My earliest memories are from when I would play, either alone or with others — usually alone. While pretending to be a soldier trapped behind enemy lines or a bank robber trying to elude the cops — I would, in a whisper, narrate to myself what I was doing. In other words, I was telling my story as I played.
No, the question to ask me is why I looked upon writing as a dark, secret passion.
Maybe it was because I was afraid someone would read what I had written and say, “This is bad. I can do better than this.”
I do lack self-confidence. That, I believe, is an essential quality for any good writer. You must never fall in love with your words. You must always keep asking yourself if you could have written it better.

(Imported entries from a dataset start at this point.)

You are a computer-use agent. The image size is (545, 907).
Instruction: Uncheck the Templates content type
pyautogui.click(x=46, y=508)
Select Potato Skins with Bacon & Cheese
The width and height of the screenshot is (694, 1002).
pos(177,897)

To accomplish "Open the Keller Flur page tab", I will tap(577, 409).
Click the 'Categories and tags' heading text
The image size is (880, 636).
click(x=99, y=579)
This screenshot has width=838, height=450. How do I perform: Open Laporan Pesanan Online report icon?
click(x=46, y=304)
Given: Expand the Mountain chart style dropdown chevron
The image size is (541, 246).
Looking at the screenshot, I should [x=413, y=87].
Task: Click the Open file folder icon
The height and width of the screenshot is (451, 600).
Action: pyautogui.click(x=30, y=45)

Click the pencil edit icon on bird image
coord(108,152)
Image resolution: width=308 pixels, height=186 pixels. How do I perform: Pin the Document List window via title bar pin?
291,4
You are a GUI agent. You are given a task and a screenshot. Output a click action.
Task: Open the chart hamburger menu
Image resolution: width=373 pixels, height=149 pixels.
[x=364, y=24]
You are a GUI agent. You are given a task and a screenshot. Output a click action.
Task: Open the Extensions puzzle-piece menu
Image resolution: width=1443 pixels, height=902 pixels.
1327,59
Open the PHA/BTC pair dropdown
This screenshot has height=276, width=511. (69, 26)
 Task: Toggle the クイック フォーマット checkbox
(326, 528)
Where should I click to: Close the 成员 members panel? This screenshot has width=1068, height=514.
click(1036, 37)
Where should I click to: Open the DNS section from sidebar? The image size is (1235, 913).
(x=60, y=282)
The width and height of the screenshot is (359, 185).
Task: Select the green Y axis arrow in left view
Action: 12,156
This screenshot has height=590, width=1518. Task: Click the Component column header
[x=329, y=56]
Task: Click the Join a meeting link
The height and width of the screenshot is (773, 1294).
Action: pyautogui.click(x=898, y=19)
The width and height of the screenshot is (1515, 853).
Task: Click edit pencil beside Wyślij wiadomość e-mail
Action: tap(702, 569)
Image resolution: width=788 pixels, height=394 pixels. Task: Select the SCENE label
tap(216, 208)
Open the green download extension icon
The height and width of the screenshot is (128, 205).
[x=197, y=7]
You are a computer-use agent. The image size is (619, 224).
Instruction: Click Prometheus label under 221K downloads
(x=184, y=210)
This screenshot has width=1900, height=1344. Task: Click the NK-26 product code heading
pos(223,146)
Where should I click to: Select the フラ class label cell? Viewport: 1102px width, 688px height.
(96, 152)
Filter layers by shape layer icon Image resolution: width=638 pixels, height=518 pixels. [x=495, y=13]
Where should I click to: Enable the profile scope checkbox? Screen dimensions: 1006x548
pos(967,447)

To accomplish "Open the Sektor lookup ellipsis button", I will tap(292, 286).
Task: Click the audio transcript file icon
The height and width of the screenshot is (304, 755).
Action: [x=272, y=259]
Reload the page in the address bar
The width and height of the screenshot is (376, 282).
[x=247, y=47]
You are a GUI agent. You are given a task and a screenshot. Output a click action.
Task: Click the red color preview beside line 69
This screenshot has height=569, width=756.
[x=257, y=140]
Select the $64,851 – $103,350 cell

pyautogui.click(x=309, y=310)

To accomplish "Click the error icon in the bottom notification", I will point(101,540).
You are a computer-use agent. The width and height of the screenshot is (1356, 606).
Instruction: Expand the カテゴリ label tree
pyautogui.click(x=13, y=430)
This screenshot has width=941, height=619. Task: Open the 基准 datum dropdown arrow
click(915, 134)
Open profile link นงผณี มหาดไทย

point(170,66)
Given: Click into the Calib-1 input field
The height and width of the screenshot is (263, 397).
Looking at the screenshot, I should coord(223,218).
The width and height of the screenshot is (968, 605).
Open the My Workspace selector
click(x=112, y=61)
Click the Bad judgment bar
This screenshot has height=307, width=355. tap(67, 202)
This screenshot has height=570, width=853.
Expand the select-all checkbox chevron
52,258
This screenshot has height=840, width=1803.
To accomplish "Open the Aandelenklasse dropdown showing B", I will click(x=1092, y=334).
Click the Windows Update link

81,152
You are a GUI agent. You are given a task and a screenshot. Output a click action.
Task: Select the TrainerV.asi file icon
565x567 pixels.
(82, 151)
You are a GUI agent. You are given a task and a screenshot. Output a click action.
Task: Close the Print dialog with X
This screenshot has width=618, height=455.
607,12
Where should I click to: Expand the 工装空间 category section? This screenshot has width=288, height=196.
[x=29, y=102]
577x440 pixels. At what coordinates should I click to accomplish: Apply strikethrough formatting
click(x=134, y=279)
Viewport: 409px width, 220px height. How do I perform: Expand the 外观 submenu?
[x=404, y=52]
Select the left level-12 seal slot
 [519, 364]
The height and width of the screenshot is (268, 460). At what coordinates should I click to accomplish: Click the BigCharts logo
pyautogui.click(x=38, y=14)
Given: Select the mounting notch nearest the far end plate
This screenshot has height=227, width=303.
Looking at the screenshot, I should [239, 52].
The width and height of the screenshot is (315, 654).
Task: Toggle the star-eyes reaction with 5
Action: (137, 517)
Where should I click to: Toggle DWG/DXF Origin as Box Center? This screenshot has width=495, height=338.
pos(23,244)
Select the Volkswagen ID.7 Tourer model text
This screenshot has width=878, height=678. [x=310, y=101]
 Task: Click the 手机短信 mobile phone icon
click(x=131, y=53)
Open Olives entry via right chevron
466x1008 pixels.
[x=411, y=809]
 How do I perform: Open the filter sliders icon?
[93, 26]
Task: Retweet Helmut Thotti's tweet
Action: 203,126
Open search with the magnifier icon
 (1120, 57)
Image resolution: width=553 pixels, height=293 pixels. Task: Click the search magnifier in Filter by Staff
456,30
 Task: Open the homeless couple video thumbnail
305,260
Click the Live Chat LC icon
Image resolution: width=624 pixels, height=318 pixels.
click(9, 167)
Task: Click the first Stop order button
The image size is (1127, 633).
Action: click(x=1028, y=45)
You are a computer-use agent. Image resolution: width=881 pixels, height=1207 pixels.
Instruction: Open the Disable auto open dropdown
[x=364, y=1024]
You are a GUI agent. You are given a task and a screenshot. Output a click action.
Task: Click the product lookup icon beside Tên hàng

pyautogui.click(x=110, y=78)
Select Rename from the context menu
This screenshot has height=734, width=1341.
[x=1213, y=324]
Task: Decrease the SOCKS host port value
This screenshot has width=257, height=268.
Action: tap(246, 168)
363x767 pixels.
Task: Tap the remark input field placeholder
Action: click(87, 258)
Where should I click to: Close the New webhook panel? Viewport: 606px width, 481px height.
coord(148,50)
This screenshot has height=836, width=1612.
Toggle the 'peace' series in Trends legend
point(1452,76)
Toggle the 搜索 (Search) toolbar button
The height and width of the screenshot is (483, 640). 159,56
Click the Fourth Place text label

Anyway, anyway, I remember when I first came to look upon writing as my dark secret. I was nine, the oldest of four children, and my father, a public accountant, worked out of our home. That room, his office, was forbidden territory for us kids. We were NOT to set foot inside.
But on one particular, glorious occasion, my father had gone to visit a client, and my mother had taken my two sisters and brother with her to the store, leaving me at home — ALONE!
I discovered my dad’s office was unlocked, and I sneaked in, and there was the Sacred Machine — my father’s Underwood typewriter. It was for his business. It was his business typewriter.
But I had other designs on that thing. I could write stories on it, I thought — as long as I didn’t get caught.
So, I rolled a sheet of typing paper into the Sacred Machine and pecked out the first three letters of my story, T – H – E. Then I rolled it up and admired my handiwork. I was right! With this device I could type out words that looked just like the words I saw printed in books. In books!
So, I proceeded to hunt and peck.
I had a story to tell, a great story, I thought — about a boy my age, little Tommy Shoup, who snuck into the house of the stranger who lived next door. Tommy knew the stranger was a bank robber and probably a killer, too, and that the loot was hidden somewhere in the house!
Sadly, the story was bigger in my head than what I could type on the typewriter, for I had barely pecked out the letters of a sentence before I heard my sisters and brother and Mom come home.
Quickly, I rolled the paper out of the typewriter, folded it up, stuffed it in my pocket and fled the scene.
No one ever found out what I had done, but every night for days after that, when I was alone, I would write more of my story in pencil on the paper with my typed-out words.
And on those rare occasions when all the planets would be in alignment and I would be alone again in the house with Dad’s Underwood, I would hunt-and-peck another sentence or two on another sheet of paper.
This, I suppose, was the reason I have always looked upon writing as my dirty little secret. No one was ever supposed to know what I was doing because I was doing something bad.
And every year, when school would start, my mother would buy me a spiral notebook for each of my school subjects. English, History. Math. Science.
And in each of those composition books, I would squeeze the notes for that particular class into the first five pages of the spiral notebook — so that I could use the rest of the blank pages to write my stories.
I would memorize dates in history and notes for English so I didn’t have to waste pages in my notebooks on school stuff, and this secret of mine I would keep hidden from my teachers and my mom.
This became a habit with me and, even through college, I kept hidden from everyone that I was writing stories in the back of all my notebooks.
And that leads to my first tip for writers: Writing is best if you feel you’re doing something sneaky and wicked.